Kimball Education Gallery
August 6–August 31, 2014
SAN FRANCISCO (August, 2014)—The de Young will host textile artist Adela Akers, from August 6 through August 31, 2014, as part of the museum’s Artist-in-Residence Program. With intricate works that incorporate abstract geometric patterns and interwoven materials, Akers aims to generate an artistic language and foster a dialogue with her audience.
Born in Spain, educated at the University of Havana in Cuba and inspired by her extensive travels, Akers grounds her practice in a diverse and geographically disparate range of influences. Her latest work reflects a recent visit to the Democratic Republic of the Congo, where she observed the painting process of the Mbuti women of the Ituri Forest. Akers’ work is also informed by the abstract expressionism movement in the 1950’s, and her passion for weaving grew from a long-standing interest in textiles.
During the painstaking process of interweaving various materials such as metal and horsehair into her compositions, Akers feels she is combining her travels, memories and appreciation for nature into a new language that she hopes can be universally understood. When describing this weaving process, Akers said “the first pieces using the metal were about memorials, so the stitching became like a name or a word.” The artist works to communicate larger themes such as the quiet strength and rhythmic flow of nature, and the power of visual details.
Akers currently lives in Guerneville, California, where she continues to explore creative methods and experiment with different media. During her residency in the Kimball Education Gallery at the de Young, Akers will invite visitors to participate in hands-on activities, observe her artistic process and provide inspiration for her finished works.
Friday, August 29, 6–8:30 p.m. | Artist Reception
Celebrate the artist's residency with light refreshments in the Kimball Education Gallery.
The Artist Studio program is made possible with major support from the Institute of Museum and Library Services’ Museums for America program. Additional support is provided by Hang Art Gallery.
Golden Gate Park, 50 Hagiwara Tea Garden Drive, San Francisco, CA 94118
Open 9:30 a.m.‒5:15 p.m. Tuesdays–Sundays; open select holidays; closed most Mondays
Admission to the Kimball Education Gallery is free. General admission tickets for the permanent collection range from $6‒$10; free first Tuesday of the month. Please visit deyoungmuseum.org/visit for more information.

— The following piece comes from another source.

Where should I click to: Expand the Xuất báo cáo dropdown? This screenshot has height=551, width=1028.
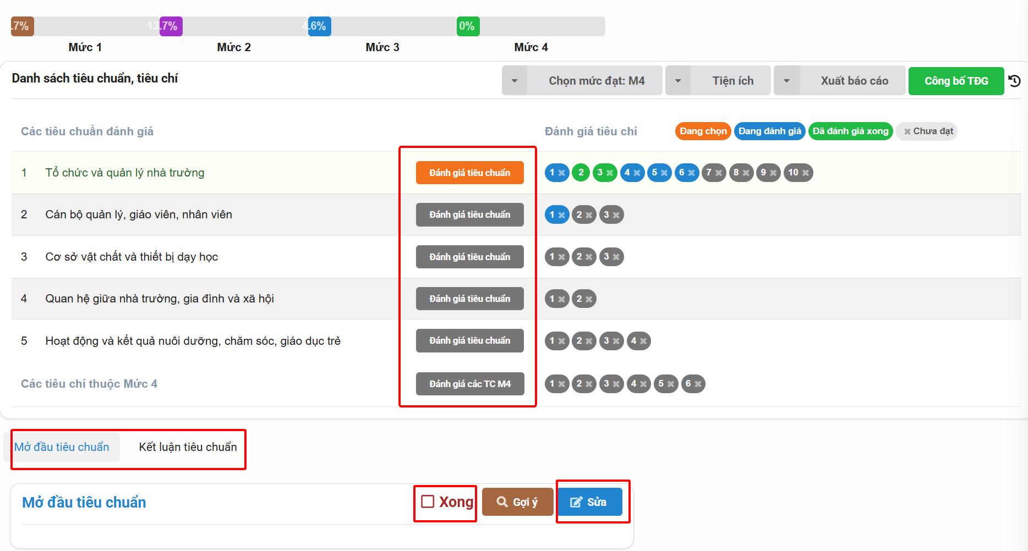click(840, 81)
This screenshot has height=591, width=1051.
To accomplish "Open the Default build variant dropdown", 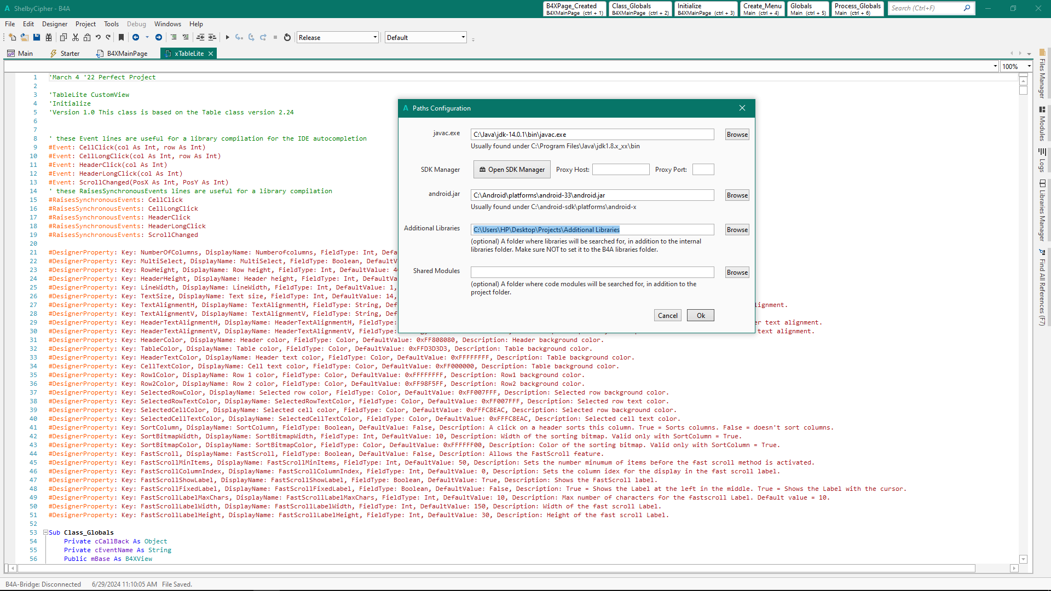I will pyautogui.click(x=463, y=38).
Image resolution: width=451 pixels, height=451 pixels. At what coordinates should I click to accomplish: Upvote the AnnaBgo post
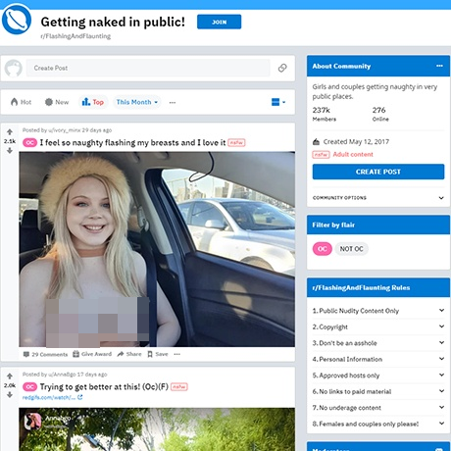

About the Fine Arts Museums of San Francisco
The Fine Arts Museums of San Francisco, comprising the de Young Museum in Golden Gate Park and the Legion of Honor in Lincoln Park, are the largest public arts institution in San Francisco.
The de Young originated from the 1894 California Midwinter International Exposition and was established as the Memorial Museum. Thirty years later, it was renamed in honor of Michael H. de Young, a longtime champion of the museum. The present copper-clad, landmark building, designed by Herzog and de Meuron, opened in October 2005. It showcases the institution’s significant collections of American painting, sculpture, and decorative arts from the seventeenth to the twenty-first centuries; art from Africa, Oceania, and the Americas; costume and textile arts; and international contemporary art.
The Legion of Honor was inspired by the French pavilion, a replica of the Palais de la Légion d’Honneur in Paris, at San Francisco’s Panama-Pacific International Exposition of 1915. The museum opened in 1924 in the Beaux Arts–style building designed by George Applegarth on a bluff overlooking the Golden Gate Bridge. Its holdings span four thousand years and include European painting, sculpture, and decorative arts; ancient art from the Mediterranean basin; and the largest collection of works on paper in the American West.